Site icon İzdiham Dergi

Korhan Kandemir: Gidenlerin Ardından

Ağlatmayacakdın, yola bakdırmayacakdın

Ol va’de-i tekrâr-be- tekrârı unutma

Esrâr Dede

(Gidiyorsun güzelim, çare yok. Ben bu ayrılığın dayanılmaz acılarına katlanayım çaresiz, tamam; ama sen de lütfen verdiğin ikrarı, tekrar tekrar verdiğin sözleri unutma; ki ağlatmayacaktın, yola baktırmayacaktın…)

Gitme(k)!

Ne uzun kelime… Altı harf ve iki hece. G i t – m e (k).

Heceleyerek de olsa yine de çok uzun.

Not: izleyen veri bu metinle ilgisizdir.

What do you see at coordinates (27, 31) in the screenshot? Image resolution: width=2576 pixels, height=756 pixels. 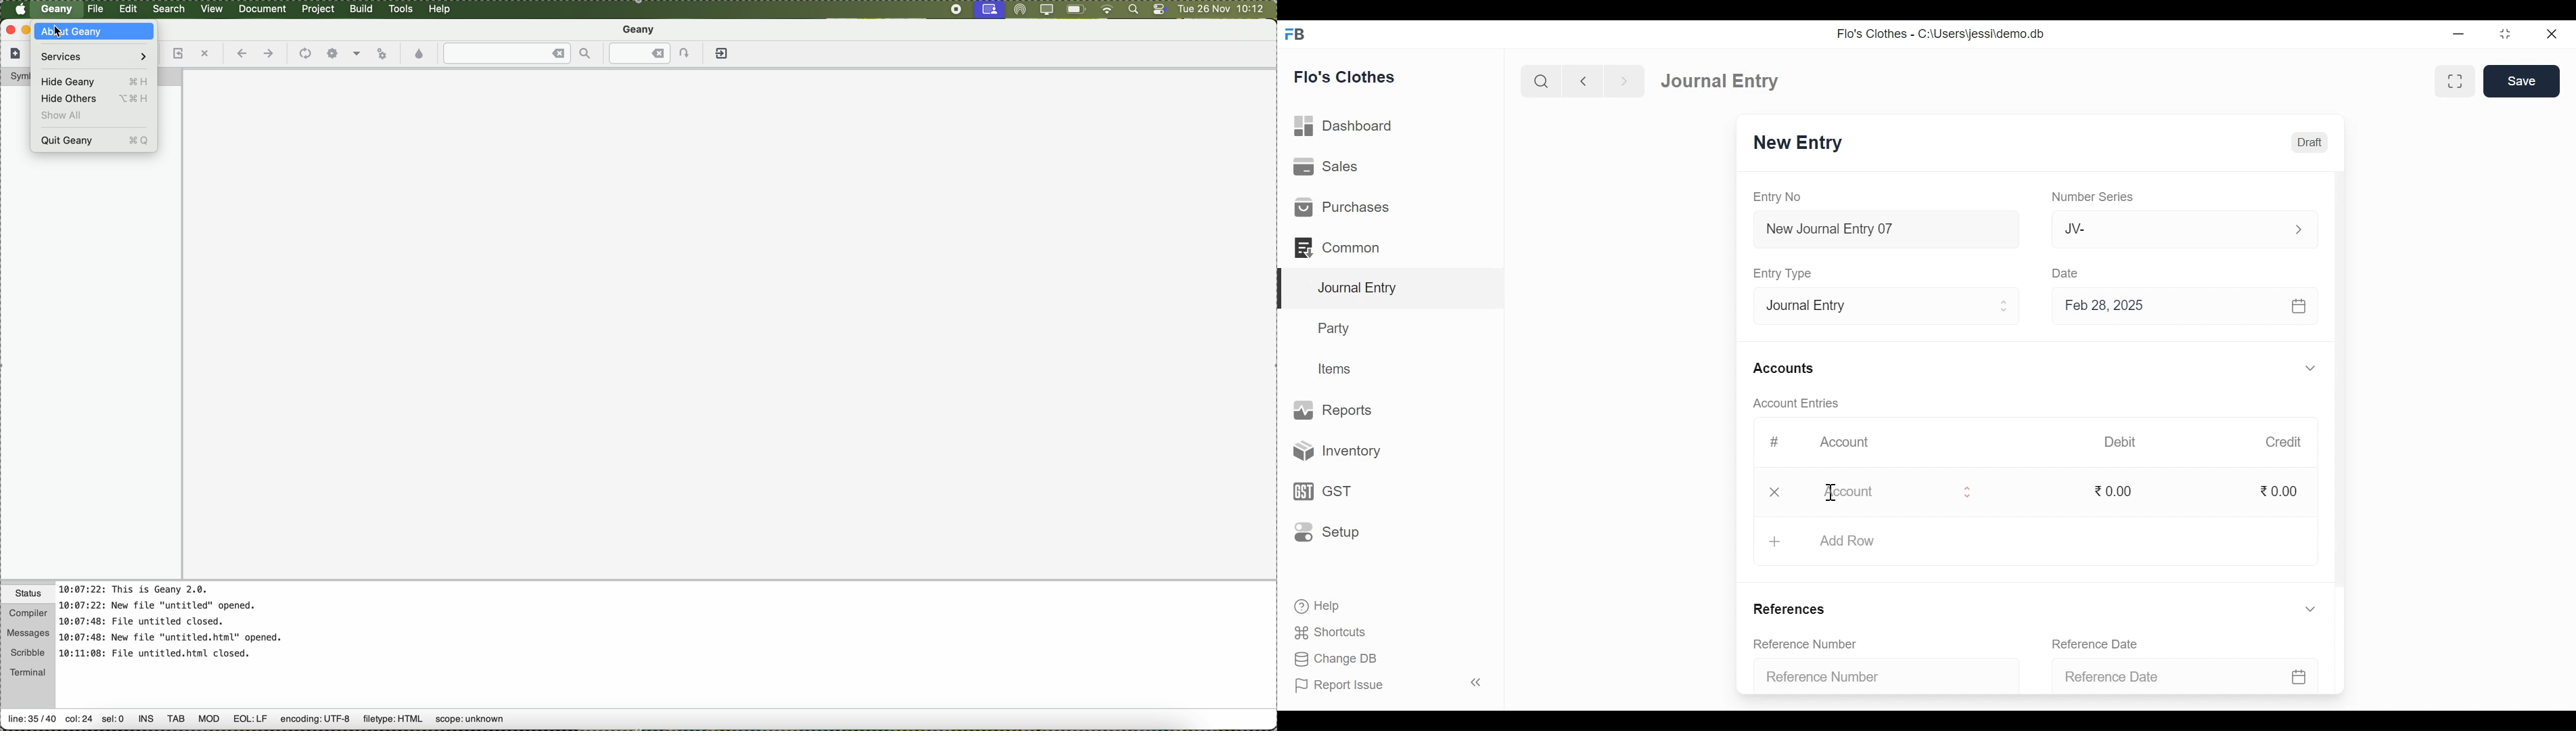 I see `minimize Geany` at bounding box center [27, 31].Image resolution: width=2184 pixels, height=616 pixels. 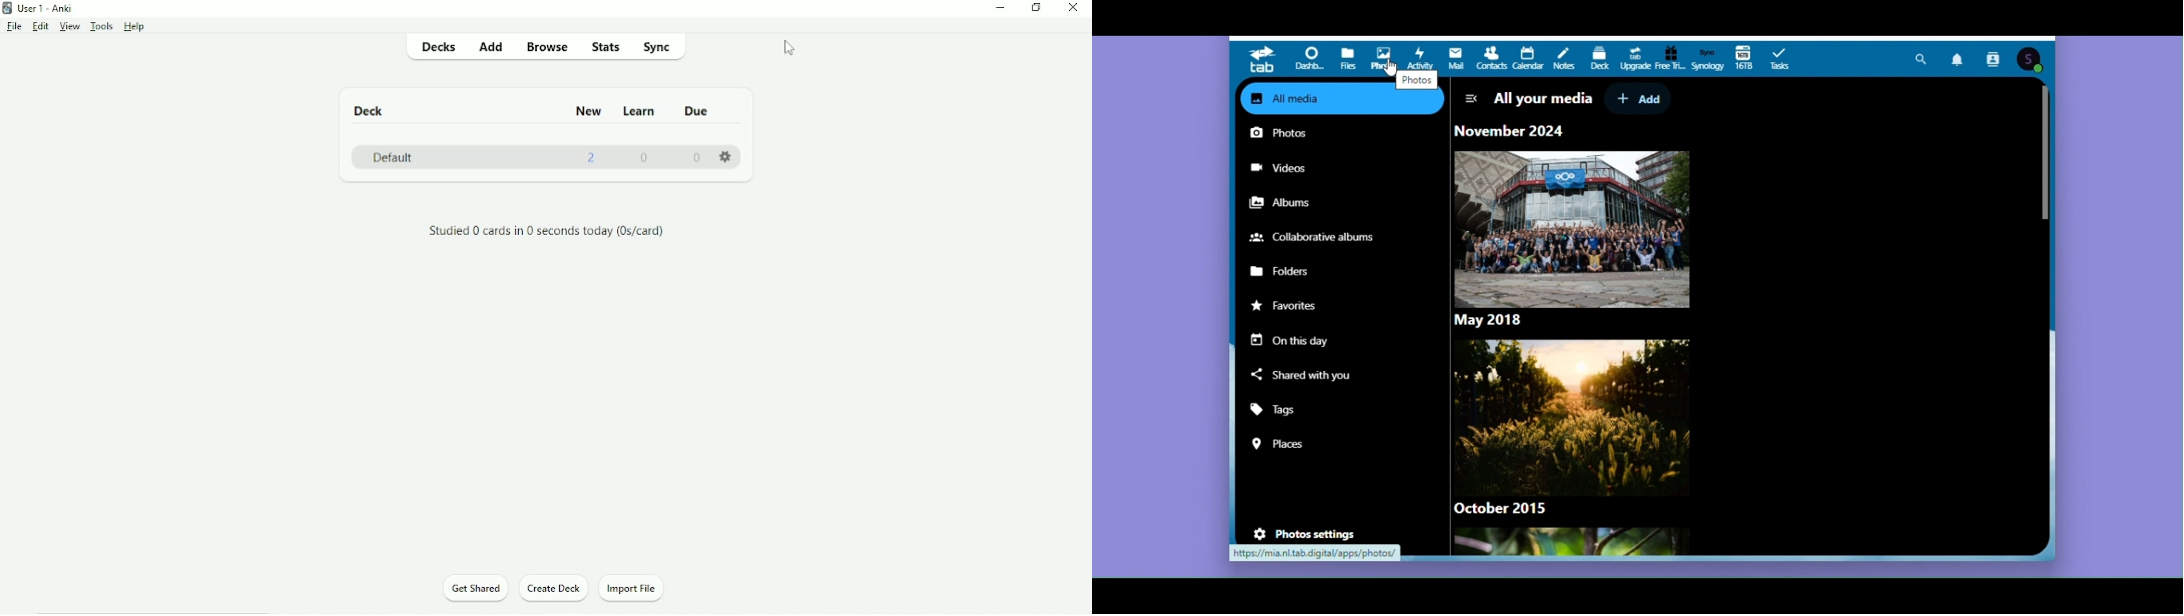 I want to click on Stats, so click(x=607, y=48).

Ana rahmine düştüğümüz vakit başlıyor bu kelimeyle olan ünsiyetimiz. Her gelme, gitmenin habercisi ya. Giden zaman oluyor ilk başta. Daha doğar doğmaz başlıyoruz yitirmeye zamanı. Önce ebeveynimiz saymaya başlıyor gelişimize kalan vakti; sekiz ay kaldı, beş ay kaldı, bir ay kaldı… ve geldi… Hızla eriyor avuçlarımızda olan bir buz tanesi gibi. Zaman ardına bile bakmadan gidiyor. Gelmemizi heyecanla sayanlar da gün geliyor gidenler kervanına katılıyor.Ve gidenler oluyor hayatımızdan!

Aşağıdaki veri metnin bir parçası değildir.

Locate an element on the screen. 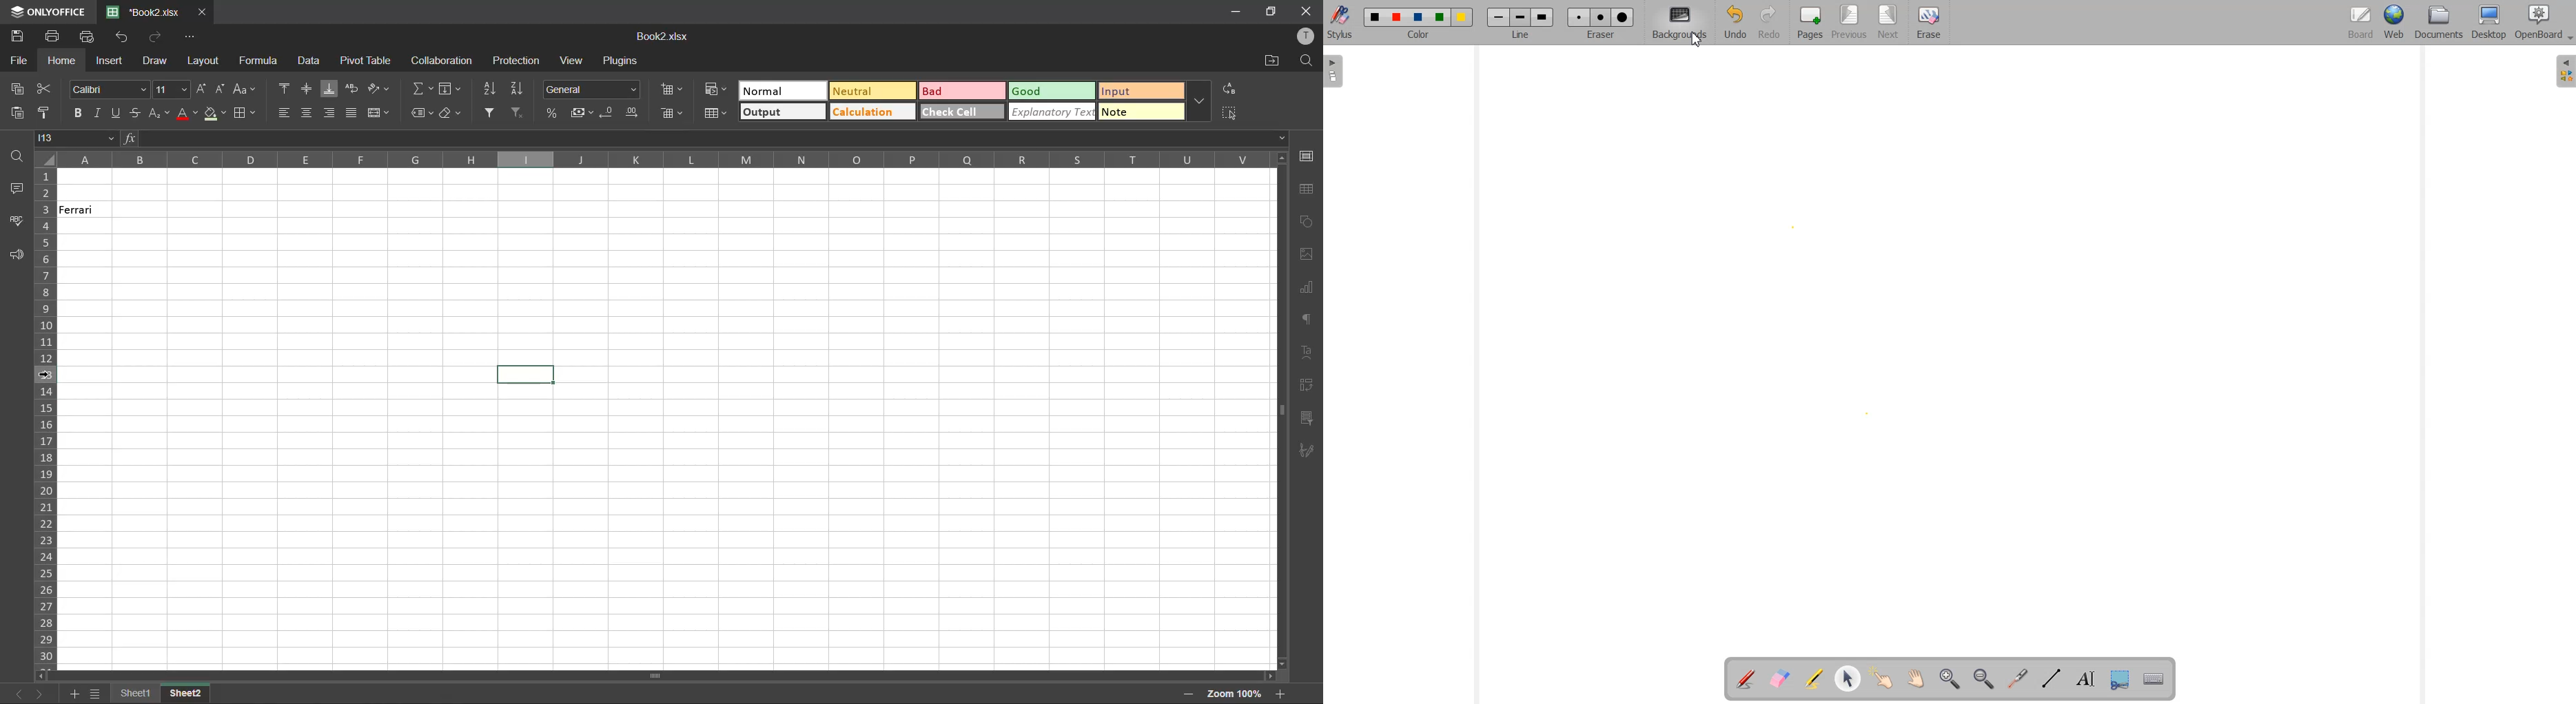  find is located at coordinates (12, 156).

Tüm gelmeleri yanlarında götüren gidenler… Sanki hiç gelmemişçesine, sanki hiç olmamışcasına gidenler… Bu bazen dünya ayrılıkları, bazen gönül ayrılıkları, bazen de yol ayrılıkları oluyor. Gidenlerin ardından ya hasret yüklü sözler ya da sitem dolu şiirler, türküler söylenir. Peki her gidiş neden birbirine bu kadar benzer ki?

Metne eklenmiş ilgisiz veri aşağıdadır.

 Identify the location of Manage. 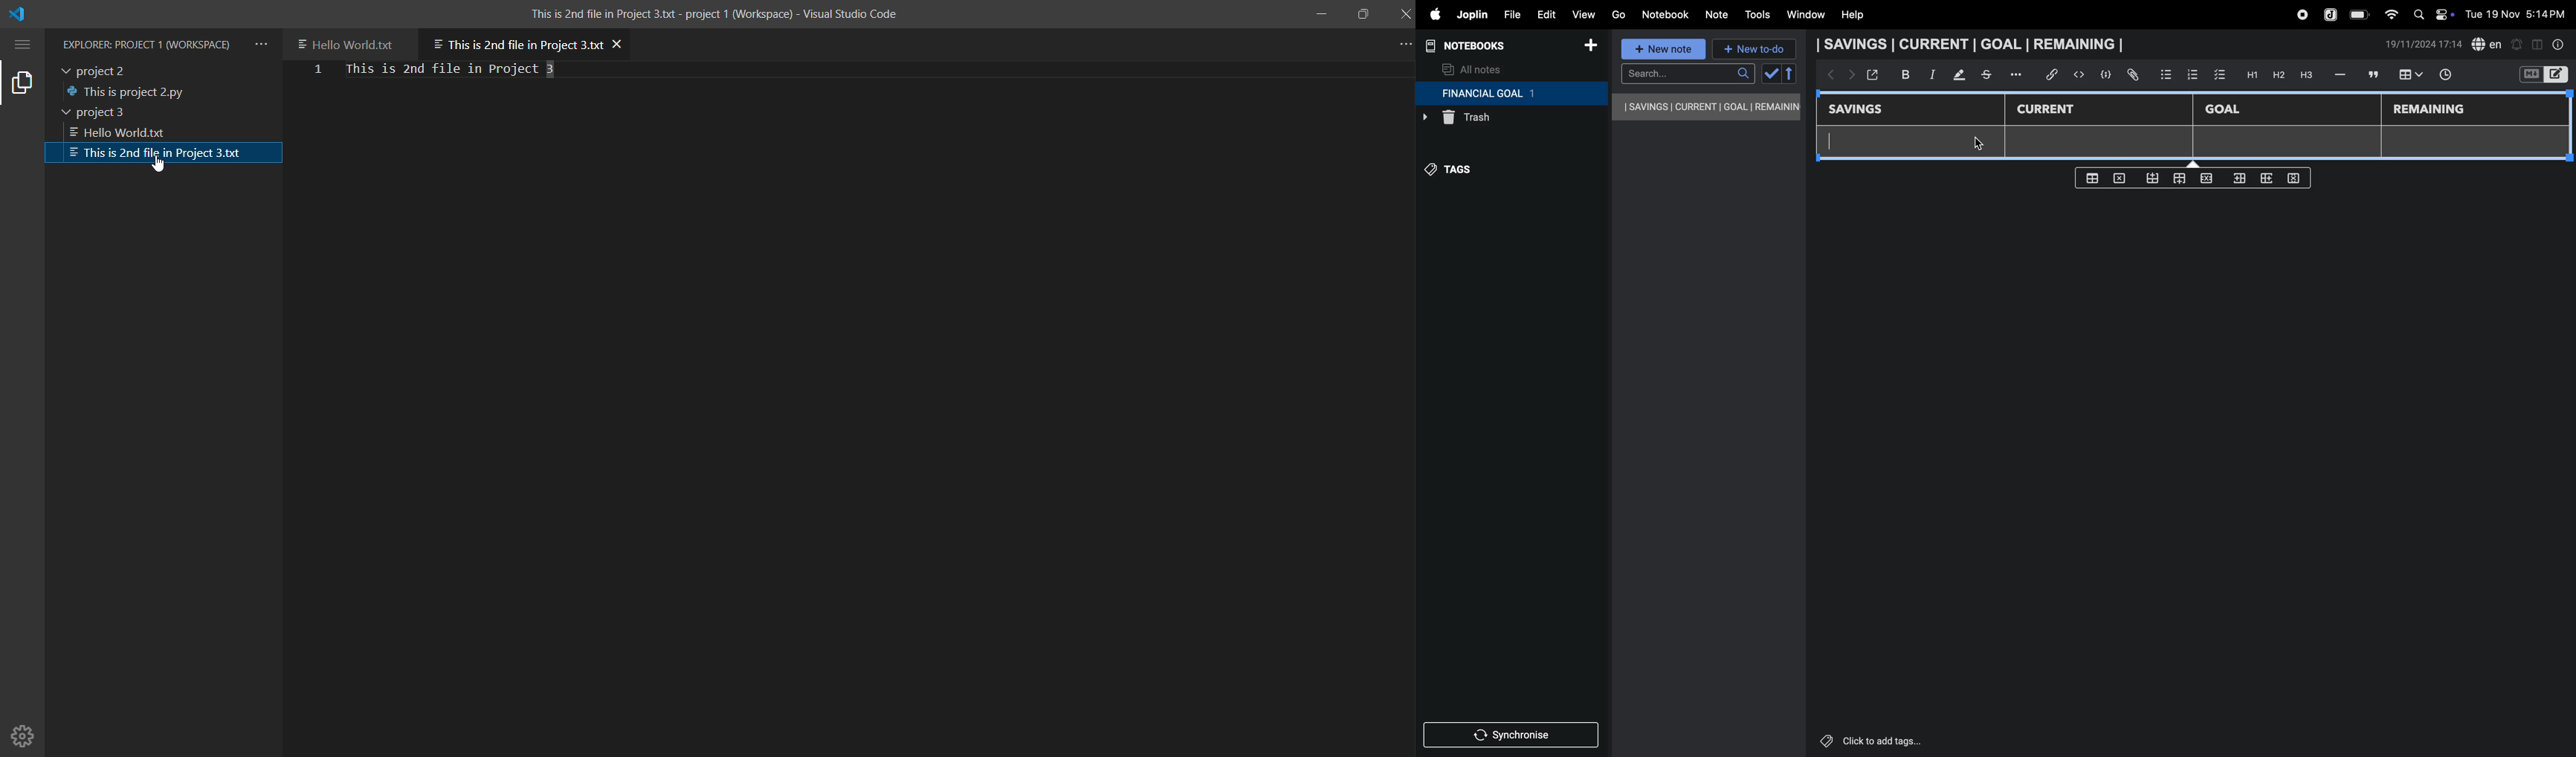
(25, 730).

Gün olur, dilime bir şiir takılır ve günlerce çiğnerim ağzımda. Gönlümde dolanır, her köşesine çarpa çarpa. Aklımda gezer beynime vura vura… Son zamanlarda da dilimde Neşâtî’nin o muhteşem serzenişlerle dolu, ayrılığı damarlarında hissettiren:

Gitdin amma ki kodun hasret ile cânı bile

İstemem sensiz olan sohbet-i yârânı bile

beyti dolanıp duruyor… Neşâtî bunu nasıl bir ayrılık karşısında yazmış, ne derin, ne büyük bir ayrılığın kollarında kalmış da gönlünden dökülmüş,  muamma. Ama iyi ki de yazmış dedirtiyor insana. Çok mu acımasız olacak bilemiyorum ama neyden, kimden ayrılmışsa ne iyi yapmış da bize böyle bir gazel bırakmış. Hani büyük şair, üstadımız, Urfalı Yusuf  Nâbî’nin evini yıktırmıştı Çorlulu Ali Paşa. Bunun üzerine o asırları aşan muhteşem “görmüşüz” redifli gazeli yazmıştı Nâbî. Sonra gelenler de “keşke Nâbî’nin yüz evi olsaydı da yüzü de yıkılsaydı, bize de böyle yüz gazel kalsaydı” demişlerdi. Bizimkisi de o hesap işte… Biz yine Neşâtî’ye dönelim. Bazı şiirleri anlamasak da, manasını kelime kelime çözemesek de bu durum gönlümüze dokunmasına mâni değil öyle değil mi?  Yani Neşati:

“Gitdin amma ki kodun hasret ile cânı bile

İstemem sensiz olan sohbet-i yârânı bile” dediğinde bu kalbimize dokunuyorsa -ki dokunuyor-  orada kendimizden bir şey buluyorsak zaten anlamışsızdır, hissetmişizdir, zevk etmiştir.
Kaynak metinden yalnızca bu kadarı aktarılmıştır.